Нет ничего, что бы придавало более исключительный или священный характер рас, чем семейству или личностям, составляющим последнее. Мы знаем, насколько мало заботится природа о жизни отдельных лиц; мы видели, как небрежна она относительно знаменитых семейств, которые то и дело поднимаются, цветут и гибнут.
То же самое можно сказать о целых расах и даже о целом мире, а по аналогии и о других аренах существования, кроме Земли, этой отдельной планеты одного из бесчисленных миров. Отсюда нам кажется, что мир развился только под влиянием неосмысленных средств или притяжений, но в недавнее время на сцене жизни появился человек и, сделавшись мало-помалу разумным, человечным и способным, глубоко видоизменил ее условия. Уже теперь он способен заботиться о собственных интересах с несравненно большей предусмотрительностью, чем в древние, доисторические времена варварства и кремневых ножей; уже теперь он способен действовать на основании прошлого опыта, образовывать тесные союзы с отдаленными сродниками и принимать меры против будущих нужд, известных только по соображению, задолго до того, как почувствуется их действительный гнет. Он внес в свою жизнь большую долю цивилизации и внешнего благоустройства, которые влияют в значительной степени на его собственное благосостояние и благосостояние его детей; ему остается пустить в ход еще другие меры, который отразятся на естественных дарованиях его племени.
Я не достиг бы никакого практически полезного результата, если б стал разбирать влияние на народонаселение таких общественных учреждений, какие существовали в Спарте. Они так чужды и противны современному чувству, что упоминать о них совершенно бесполезно. Поэтому я ограничусь разбором лишь таких влияний, который действуют в наше время и о которых можно говорить не колеблясь.
Я буду иметь случай показать, что некоторые моменты замедляют средний возраст вступления в брак, тогда как другие ускоряют его; в то же время общий характер моих доводов покажет, что эти моменты оказывают громадное влияние на средний уровень естественных сил расы. Я покажу, что самые мудрые меры суть те, которые ведут к замедлению среднего возраста брака между слабыми и ускоряют его между сильными классами. Между тем, к несчастью для нас, влияние многочисленных общественных фактов действовало сильно и губительно прямо в противоположном направлении.

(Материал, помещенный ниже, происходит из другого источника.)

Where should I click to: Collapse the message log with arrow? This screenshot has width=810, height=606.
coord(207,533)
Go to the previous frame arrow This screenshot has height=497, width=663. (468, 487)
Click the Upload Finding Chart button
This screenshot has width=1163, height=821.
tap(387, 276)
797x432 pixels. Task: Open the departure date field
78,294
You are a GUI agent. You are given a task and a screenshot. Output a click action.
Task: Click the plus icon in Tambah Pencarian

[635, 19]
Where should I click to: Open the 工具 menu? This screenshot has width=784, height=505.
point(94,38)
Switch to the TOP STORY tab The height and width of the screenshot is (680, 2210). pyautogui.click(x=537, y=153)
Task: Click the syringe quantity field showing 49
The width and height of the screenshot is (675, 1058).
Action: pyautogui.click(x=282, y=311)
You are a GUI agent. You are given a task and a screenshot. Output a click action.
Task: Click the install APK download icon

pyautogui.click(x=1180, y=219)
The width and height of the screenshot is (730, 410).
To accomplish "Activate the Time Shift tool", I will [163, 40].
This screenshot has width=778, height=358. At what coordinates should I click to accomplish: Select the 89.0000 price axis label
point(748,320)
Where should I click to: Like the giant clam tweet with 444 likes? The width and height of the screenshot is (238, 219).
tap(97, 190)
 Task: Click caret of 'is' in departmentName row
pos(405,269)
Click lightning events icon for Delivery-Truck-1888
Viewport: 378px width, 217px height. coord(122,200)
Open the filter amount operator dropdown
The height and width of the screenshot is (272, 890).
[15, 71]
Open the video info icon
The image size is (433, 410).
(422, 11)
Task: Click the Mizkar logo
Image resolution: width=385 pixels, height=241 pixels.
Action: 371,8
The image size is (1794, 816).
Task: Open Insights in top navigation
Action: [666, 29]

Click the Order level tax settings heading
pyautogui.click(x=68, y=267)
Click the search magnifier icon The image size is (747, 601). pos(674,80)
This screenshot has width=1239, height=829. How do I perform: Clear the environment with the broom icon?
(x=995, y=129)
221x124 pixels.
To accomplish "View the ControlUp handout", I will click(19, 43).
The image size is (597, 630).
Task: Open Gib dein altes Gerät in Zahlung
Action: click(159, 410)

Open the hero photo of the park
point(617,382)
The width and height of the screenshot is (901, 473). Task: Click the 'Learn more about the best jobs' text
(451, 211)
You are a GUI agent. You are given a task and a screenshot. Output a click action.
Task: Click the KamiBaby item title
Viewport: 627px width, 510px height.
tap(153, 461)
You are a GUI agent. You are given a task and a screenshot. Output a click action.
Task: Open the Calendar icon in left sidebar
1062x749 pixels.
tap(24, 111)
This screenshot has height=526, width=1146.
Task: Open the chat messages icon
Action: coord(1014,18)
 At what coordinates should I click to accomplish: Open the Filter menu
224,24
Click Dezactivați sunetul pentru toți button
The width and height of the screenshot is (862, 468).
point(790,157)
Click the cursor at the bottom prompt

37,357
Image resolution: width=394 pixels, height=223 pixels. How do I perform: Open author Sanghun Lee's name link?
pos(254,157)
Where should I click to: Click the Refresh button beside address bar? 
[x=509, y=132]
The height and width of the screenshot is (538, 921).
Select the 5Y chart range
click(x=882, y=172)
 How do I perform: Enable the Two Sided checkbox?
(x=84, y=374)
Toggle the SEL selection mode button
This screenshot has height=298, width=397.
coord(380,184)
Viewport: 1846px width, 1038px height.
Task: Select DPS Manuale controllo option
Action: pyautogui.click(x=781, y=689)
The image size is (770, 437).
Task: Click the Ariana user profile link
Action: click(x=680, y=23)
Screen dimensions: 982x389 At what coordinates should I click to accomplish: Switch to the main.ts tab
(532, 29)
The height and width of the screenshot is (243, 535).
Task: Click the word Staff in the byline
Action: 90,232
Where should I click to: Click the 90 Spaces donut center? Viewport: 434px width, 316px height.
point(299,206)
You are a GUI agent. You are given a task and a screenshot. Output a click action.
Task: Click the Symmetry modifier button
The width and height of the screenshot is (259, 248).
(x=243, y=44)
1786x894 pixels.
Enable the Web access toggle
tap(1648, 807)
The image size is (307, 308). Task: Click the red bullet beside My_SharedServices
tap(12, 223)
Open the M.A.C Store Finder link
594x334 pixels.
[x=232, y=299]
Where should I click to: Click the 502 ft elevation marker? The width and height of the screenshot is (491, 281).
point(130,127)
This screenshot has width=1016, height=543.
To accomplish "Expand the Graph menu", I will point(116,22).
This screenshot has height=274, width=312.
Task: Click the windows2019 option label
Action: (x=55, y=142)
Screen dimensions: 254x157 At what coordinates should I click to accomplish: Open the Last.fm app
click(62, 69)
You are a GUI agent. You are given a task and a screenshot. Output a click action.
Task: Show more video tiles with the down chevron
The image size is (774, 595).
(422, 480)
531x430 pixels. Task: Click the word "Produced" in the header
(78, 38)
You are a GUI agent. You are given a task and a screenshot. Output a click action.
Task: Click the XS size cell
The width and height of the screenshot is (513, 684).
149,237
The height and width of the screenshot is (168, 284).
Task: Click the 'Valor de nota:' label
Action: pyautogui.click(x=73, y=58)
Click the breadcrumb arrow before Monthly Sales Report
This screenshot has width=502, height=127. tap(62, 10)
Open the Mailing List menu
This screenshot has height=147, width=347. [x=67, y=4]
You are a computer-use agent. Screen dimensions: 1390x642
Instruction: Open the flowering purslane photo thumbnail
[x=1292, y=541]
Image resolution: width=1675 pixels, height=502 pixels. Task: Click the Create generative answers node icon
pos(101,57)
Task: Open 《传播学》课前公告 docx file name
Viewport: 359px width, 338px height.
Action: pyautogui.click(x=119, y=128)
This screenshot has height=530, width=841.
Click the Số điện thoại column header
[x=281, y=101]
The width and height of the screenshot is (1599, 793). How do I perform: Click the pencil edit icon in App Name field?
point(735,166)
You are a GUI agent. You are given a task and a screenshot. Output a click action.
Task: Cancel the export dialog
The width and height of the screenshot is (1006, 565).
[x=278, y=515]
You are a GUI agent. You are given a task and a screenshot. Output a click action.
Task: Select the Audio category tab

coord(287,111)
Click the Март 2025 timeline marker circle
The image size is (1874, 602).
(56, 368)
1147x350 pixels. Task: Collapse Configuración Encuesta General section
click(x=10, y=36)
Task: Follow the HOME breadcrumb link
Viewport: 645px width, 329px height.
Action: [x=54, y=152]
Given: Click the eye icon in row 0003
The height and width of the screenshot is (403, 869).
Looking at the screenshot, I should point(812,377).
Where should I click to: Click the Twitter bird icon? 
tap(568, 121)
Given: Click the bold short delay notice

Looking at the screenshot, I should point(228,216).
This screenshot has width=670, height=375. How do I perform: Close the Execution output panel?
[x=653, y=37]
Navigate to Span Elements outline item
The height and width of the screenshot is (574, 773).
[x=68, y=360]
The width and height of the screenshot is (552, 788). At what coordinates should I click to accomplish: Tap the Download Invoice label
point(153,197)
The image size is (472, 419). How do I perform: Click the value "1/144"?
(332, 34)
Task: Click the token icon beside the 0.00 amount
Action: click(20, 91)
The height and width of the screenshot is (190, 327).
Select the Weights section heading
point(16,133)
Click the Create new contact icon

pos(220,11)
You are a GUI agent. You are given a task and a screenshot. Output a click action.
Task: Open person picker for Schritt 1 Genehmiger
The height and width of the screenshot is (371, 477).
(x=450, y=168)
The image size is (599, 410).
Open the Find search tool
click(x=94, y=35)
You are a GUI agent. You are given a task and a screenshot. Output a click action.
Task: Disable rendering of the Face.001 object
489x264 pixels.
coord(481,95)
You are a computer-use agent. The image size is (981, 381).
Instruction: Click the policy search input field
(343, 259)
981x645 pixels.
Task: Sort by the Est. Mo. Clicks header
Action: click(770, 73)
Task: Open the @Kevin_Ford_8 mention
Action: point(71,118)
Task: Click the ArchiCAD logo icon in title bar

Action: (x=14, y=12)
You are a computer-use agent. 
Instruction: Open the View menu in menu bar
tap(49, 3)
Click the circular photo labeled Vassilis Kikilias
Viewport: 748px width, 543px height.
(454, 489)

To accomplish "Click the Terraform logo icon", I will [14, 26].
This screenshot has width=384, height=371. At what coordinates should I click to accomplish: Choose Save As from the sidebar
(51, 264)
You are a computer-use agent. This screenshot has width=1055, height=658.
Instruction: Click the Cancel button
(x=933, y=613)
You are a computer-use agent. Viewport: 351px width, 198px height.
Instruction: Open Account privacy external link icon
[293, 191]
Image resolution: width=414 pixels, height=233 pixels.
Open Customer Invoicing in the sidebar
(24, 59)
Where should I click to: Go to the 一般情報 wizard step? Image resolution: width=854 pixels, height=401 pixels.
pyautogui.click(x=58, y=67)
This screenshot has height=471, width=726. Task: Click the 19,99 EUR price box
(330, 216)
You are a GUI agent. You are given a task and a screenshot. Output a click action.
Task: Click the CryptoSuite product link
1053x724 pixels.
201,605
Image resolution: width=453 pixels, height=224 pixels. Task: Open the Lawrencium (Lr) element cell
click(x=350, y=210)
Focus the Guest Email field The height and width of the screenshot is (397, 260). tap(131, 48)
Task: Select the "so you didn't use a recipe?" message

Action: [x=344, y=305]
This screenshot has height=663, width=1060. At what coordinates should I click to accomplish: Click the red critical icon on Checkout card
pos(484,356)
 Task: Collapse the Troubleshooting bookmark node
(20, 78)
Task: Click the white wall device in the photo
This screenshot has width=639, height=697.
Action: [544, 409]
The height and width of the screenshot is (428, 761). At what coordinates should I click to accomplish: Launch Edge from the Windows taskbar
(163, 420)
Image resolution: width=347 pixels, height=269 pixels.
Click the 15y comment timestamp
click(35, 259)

Определение влияния среднего возраста брака на нарастание какого-нибудь отдела населения составляет, следовательно, первый предмет, подлежащий исследованию.
Каждый легко допустит, что это момент, имеющий большое влияние, но немногие догадаются о настоящих размерах последнего и немногие поверят, что результаты его имеют настолько важное и неотразимое влияние на естественные силы расы, как я буду иметь возможность показать.